On 28/09/2019 14:27, Oscar Benjamin wrote:
Neural nets are trained for a particular statistical distribution of
inputs and in the paper they describe their method for generating a
particular ensemble of possibilities. There might be something
inherent about the examples they give that means they are all solved
using a particular approach. From their description I could imagine
writing a pattern-matching integrator that would explicitly try to
reverse the way the examples are generated.
Perhaps the examples from e.g. the SymPy test suite would in some ways
represent a more "natural" distribution since they are written by
humans and show the kinds of problems that humans wanted to solve. It
would be interesting to see how the accuracy of the net looks on that
distribution of inputs (although any comparison with SymPy on that
data would be unfair).
I suppose a fair test might be to take a set of integrals from
Abramowitz and Stegun, but of course, for indefinite integrals the
accuracy should be 100% because the output can be checked by
differentiation.
Sadly the paper mainly focuses on the generation of the test sets,
because the rest is inevitably completely opaque!

::::::

* _TASKS FOR THIS EXERCISE_
(a) According to the post about neural net integration, why should accuracy on indefinite integrals be 100%?
(b) Reproduce the post about neural net integration between "Perhaps the examples" and "would be unfair).", inclusive, renaming "SymPy" to "Mathematica" throughout.

* _INFORMATION PROVIDED_
::::::

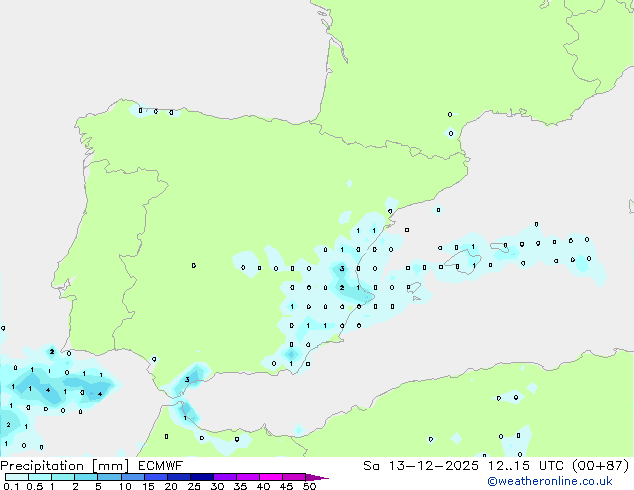Pick legend color between 1 and 2
This screenshot has height=490, width=634.
[62, 477]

::::::

* _PER-TASK OUTPUTS_
(a) Because the output can be checked by differentiation.

(b)
Perhaps the examples from e.g. the Mathematica test suite would in some ways
represent a more "natural" distribution since they are written by
humans and show the kinds of problems that humans wanted to solve. It
would be interesting to see how the accuracy of the net looks on that
distribution of inputs (although any comparison with Mathematica on that
data would be unfair).